M81 lies about 12 million light years from the Earth and accommodates a black hole at its centre, 70 million times more massive than our Sun. It feeds off the host galaxy, sucking in gas from its central region at high speed. In contrast, stars which have about 10 times more mass than the Sun - stellar mass black holes - acquire their energy by ripping gas from an orbiting companion star.

Composite of the M81 galaxy. Beginning with optical light, see how M81 looks through ultraviolet and infrared eyes before seeing Chandra’s X-ray image. In the centre of M81 is a black hole that is about 70 million times more massive than the Sun, and generates energy and radiation as it pulls gas in the central region of the galaxy inwards. When astronomers compared these data with models for much smaller-scale black holes, they found a similar distribution of optical, radio, and X-ray light. This implies that black holes - either big or little - devour material in the same way. Image: X-ray: NASA/CXC/ Wisconsin/D.Pooley & CfA/A.Zezas; Optical: NASA/ESA/CfA/A.Zezas; UV: NASA/JPL-Caltech/CfA/J.Huchra et al.; IR: NASA/JPL-Caltech/CfA.
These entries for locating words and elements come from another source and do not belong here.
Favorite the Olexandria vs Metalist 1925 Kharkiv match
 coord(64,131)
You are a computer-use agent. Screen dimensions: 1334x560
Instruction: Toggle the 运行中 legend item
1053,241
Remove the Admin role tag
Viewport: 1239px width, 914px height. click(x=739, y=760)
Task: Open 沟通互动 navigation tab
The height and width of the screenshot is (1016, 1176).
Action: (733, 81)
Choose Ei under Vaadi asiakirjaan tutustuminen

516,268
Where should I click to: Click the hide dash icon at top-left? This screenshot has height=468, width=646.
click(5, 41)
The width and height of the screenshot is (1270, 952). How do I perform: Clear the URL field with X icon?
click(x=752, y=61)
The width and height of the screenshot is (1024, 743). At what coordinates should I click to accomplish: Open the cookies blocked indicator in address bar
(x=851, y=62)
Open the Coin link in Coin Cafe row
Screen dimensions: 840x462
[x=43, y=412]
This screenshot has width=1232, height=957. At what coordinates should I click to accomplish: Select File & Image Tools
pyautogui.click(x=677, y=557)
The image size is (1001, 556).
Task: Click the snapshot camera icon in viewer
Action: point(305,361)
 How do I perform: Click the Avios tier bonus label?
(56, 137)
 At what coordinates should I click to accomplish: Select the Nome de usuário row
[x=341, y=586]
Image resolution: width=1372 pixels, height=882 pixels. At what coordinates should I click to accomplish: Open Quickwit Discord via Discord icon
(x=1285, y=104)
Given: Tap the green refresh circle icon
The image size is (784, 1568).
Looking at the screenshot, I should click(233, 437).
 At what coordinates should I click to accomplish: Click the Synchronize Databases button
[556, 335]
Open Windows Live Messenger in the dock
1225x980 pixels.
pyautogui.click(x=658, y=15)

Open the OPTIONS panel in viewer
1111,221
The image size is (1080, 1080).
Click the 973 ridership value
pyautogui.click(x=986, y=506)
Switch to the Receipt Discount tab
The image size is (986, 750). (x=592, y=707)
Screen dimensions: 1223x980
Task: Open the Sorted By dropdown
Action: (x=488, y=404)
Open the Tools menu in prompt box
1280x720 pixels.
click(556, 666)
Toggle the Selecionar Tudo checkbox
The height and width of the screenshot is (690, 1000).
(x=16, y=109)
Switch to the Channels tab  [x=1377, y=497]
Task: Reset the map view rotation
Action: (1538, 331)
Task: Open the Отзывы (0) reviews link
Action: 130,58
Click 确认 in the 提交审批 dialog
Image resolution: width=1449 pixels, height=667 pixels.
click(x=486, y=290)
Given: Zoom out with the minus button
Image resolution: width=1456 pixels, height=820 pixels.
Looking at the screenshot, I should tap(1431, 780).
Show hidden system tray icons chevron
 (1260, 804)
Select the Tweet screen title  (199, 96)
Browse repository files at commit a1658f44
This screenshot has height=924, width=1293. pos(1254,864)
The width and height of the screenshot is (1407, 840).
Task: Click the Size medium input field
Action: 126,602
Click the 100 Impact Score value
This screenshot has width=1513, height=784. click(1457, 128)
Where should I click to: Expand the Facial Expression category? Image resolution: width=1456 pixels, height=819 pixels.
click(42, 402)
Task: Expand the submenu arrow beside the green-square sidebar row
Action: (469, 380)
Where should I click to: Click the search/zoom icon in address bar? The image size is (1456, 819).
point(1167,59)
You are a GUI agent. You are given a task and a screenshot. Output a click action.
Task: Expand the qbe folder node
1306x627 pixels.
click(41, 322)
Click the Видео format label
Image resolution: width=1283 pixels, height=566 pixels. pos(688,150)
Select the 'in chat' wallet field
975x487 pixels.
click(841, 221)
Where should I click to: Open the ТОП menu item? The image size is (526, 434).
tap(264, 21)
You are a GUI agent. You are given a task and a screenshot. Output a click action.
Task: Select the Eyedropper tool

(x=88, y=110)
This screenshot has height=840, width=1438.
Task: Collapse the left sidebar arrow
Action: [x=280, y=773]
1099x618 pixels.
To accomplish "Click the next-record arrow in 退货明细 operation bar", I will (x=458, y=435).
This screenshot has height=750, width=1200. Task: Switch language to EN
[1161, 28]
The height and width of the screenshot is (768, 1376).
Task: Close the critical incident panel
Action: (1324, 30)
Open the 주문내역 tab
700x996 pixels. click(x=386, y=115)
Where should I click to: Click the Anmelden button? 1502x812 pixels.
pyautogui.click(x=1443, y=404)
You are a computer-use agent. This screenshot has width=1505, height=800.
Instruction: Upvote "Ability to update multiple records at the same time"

Because the bigger and smaller black holes are found in different environments with different sources of material to power them, a question has remained about whether they feed in the same way. To find out, a team of astronomers made simultaneous observations of M81 using the Chandra X-ray telescope, three radio arrays (the Giant Meterwave Radio Telescope, the Very Large Array and the Very Long Baseline Array), two millimetre telescopes (the Plateau de Bure Interferometer and the Submillimeter Array) and the Lick Observatory, to ensure that brightness variations due to changes in feeding rates did not confuse the results.

The results were compared to stellar mass black holes using a detailed theoretical model based on a faint disc of material spinning around the black hole. According to the model, this structure would mainly produce X-rays and optical light, and a region of hot gas around the black hole would be seen largely in ultraviolet and X-ray light. A large contribution to both the radio and X-ray light comes from jets generated by the black hole. Multi-wavelength data from the space and ground based telescopes were able to disentangle these overlapping sources of light, showing that big or little, black holes produce a similar distribution of X-rays, optical and radio light as they dine on their stellar feasts.

The new result also has implications for Einstein’s theory of General Relativity, which says that black holes are simple objects and only their masses and spins determine their effect on space-time. The latest research indicates that this simplicity manifests itself in spite of complicated environmental effects.

"This confirms that the feeding patterns for black holes of different sizes can be very similar," says Sera Markoff of the Astronomical Institute, University of Amsterdam who led the
study. "We thought this was the case, but up until now we haven't been able to nail it."

Optical image of M81, with the central region containing the black hole shown in the inset in a Chandra X-ray image. Image: NASA/ESA/CfA/A.Zezas (optical) and NASA/CXC/Wisconsin/D.Pooley & CfA/A.Zezas (X-ray).

"When we look at the data, it turns out that our model works just as well for the giant black hole in M81 as it does for the smaller guys," adds Michael Nowak from the Massachusetts Institute of Technology. "Everything around this huge black hole looks just the same except it's almost 10 million times bigger."

Among actively feeding black holes the one in M81 is one of the dimmest, meaning that it is "underfed". The research team say that these malnourished black holes are the least fussy eaters of all, sourcing their food from whatever is nearest. An advantage of studying these black holes is that their brightness, or lack of, allows astronomers to see closer to the black hole than for those which have a greater appetite.

The new work will be useful for predicting the properties of a third, unconfirmed class of black holes called intermediate mass black holes, with masses lying between those of stellar and supermassive black holes. Some possible members of this class have been identified, but the evidence is controversial, so specific predictions for the properties of these black holes should be very helpful.